We all want to have small, broadband, eficient antennas. I believe Art
is right in his original post, today we can have all these
characteristics in the same package. There is no law of physics
forbidding that.

Uhhh. actually there ARE laws of physics putting some pretty severe
constraints on it, if not actually forbidding it, if you also accept the
constraint that the material of which you make the antenna has finite
resistance.

Through advances in computation power we can achieve

today in months what took decades in the past and there is much
research directed at these kinds of new antennas. Eventually
everyone will be able to choose and model his own antenna based on the
characteristics one wants, but without the cumbersome dimensions,
without significant bandwith limitations, without major efficiency
compromises. I believe the tradeoff (for it has to exist one) will be
ease of manufacturing.

Where ease might be defined in terms of being able to be made of
actually realizable materials?



Incidentally these new antennas have a lot to do with what Art
defines as equilibrium although I don't think he has a clear enough
definition. But it's all related to patterns, patterns which can be
found everywhere in nature an which can be expressed almost entirely
through matemathical formulas. Scaling of antennas is clearly
possible, despite of what the Chu-Harrington limit states ( or to be
fair, by applying them in a new way ).

Chu and, later, Harrington said nothing about bandwidth, by the way.
They were more concerned with directivity and size and stored energy
(the latter of which ties to efficiency and bandwidth).

Also, even if you created a very small antenna with high efficiency
(e.g. with superconductors), the fields around such an antenna will be
quite intense, so while the antenna may be small, its near field will be
pretty much the same size as the dipole it replaces, so you'll need to
put that tiny antenna way up in the air with a non-conductive, non-lossy
support to get it away from everything else. Finding a feedline might be
a bit of a challenge. One has to be careful when one draws "the
boundary" of the antenna.

In practical terms, the size of an antenna isn't just the dimensions of
the metal, but the "keepout" area within which you can't tolerate any
intrusions and still keep the same antenna performance (i.e. a 40m
dipole laying on the ground doesn't work nearly as well as a dipole
suspended 10 feet off the ground)

For that matter, avoiding the breakdown of air might be a problem.
Consider a tesla coil, which is basically a fairly inefficient (in terms
of radiated power for RF input power) small antenna for 100 kHz or so.
The limit on performance for the tesla coil isn't thermal heating of the
coil, but HV breakdown. Even a few hundred watts into a "shoebox" sized
coil will have breakdown problems (and this is fully predicted by Chu's
analysis... it's that "energy stored in the field" problem)

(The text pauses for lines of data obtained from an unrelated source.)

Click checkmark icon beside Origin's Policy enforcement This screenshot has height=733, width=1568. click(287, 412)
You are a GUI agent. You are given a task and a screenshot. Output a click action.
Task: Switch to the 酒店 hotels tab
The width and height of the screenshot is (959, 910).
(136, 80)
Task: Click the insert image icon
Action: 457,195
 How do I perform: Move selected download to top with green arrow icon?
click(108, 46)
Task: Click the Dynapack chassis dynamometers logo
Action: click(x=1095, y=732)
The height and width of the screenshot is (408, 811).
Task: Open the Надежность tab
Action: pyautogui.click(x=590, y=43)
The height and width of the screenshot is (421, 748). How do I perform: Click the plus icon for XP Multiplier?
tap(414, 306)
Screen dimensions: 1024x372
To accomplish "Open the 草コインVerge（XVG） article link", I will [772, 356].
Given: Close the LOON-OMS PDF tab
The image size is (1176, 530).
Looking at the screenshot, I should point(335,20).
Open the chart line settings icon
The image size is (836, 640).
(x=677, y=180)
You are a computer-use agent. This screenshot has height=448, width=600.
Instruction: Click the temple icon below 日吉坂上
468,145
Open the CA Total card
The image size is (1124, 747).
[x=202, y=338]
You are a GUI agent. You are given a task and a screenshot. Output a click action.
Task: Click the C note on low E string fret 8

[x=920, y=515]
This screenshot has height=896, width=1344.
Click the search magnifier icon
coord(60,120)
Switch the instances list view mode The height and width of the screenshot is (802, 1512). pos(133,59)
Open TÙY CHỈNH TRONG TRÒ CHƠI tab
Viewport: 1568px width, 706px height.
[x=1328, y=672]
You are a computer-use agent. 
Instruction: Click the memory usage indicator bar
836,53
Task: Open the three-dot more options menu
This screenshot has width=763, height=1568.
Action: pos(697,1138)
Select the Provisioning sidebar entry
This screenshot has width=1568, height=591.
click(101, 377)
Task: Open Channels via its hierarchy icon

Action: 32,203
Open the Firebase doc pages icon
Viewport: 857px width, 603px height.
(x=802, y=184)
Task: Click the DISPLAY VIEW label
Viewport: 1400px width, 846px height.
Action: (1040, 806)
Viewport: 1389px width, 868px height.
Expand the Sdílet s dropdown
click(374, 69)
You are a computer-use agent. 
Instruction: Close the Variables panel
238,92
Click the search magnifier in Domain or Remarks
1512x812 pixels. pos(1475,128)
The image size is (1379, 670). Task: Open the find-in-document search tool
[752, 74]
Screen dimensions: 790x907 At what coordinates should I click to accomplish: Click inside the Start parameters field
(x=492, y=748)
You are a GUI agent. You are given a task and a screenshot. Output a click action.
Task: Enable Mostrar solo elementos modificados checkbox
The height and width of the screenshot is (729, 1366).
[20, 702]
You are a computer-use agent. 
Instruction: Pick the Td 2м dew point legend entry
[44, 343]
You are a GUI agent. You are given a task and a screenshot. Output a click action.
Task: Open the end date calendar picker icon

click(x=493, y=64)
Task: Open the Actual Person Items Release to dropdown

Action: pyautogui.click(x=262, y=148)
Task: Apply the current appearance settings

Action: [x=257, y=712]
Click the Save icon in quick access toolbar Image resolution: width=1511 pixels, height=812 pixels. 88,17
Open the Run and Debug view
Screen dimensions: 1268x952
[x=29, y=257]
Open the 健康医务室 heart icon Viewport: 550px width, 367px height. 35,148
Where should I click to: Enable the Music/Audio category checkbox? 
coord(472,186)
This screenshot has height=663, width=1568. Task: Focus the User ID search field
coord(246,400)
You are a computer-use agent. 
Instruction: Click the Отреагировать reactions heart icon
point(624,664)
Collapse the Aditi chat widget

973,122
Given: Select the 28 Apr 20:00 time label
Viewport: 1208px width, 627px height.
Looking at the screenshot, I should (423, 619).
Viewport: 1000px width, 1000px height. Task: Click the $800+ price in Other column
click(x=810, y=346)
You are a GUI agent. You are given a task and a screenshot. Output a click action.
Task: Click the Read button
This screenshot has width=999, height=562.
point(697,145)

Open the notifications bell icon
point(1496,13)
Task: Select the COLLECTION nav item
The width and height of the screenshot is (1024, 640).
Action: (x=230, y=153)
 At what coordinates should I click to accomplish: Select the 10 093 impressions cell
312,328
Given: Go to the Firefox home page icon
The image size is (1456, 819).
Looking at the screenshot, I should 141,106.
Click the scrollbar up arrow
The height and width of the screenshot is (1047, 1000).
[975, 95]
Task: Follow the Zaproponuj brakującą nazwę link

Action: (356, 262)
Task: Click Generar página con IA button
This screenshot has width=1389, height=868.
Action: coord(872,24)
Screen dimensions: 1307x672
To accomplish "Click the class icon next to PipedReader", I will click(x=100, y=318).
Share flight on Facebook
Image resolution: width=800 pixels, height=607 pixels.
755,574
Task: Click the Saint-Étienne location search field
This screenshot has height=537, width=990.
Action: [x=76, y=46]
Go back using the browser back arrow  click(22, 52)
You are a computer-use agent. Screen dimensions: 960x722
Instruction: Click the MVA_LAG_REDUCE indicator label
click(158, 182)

I eagerly await the day when the 80 meter dipole will be replace by a
small device the size of a shoe box ( although it might be a bit
larger in the beginning ).

Regards,
Robert

When the air breaks down around an antenna it is because the antenna
is not in a state of equilibrium. When a dipole is replaced by a quad
ala
a series circuit is replaced by a tank circuit it clearly shows that
the latter
is more efficient.This was firmly proven in Quito.Maximum radiation
efficiency requires equilibrium. Period
Art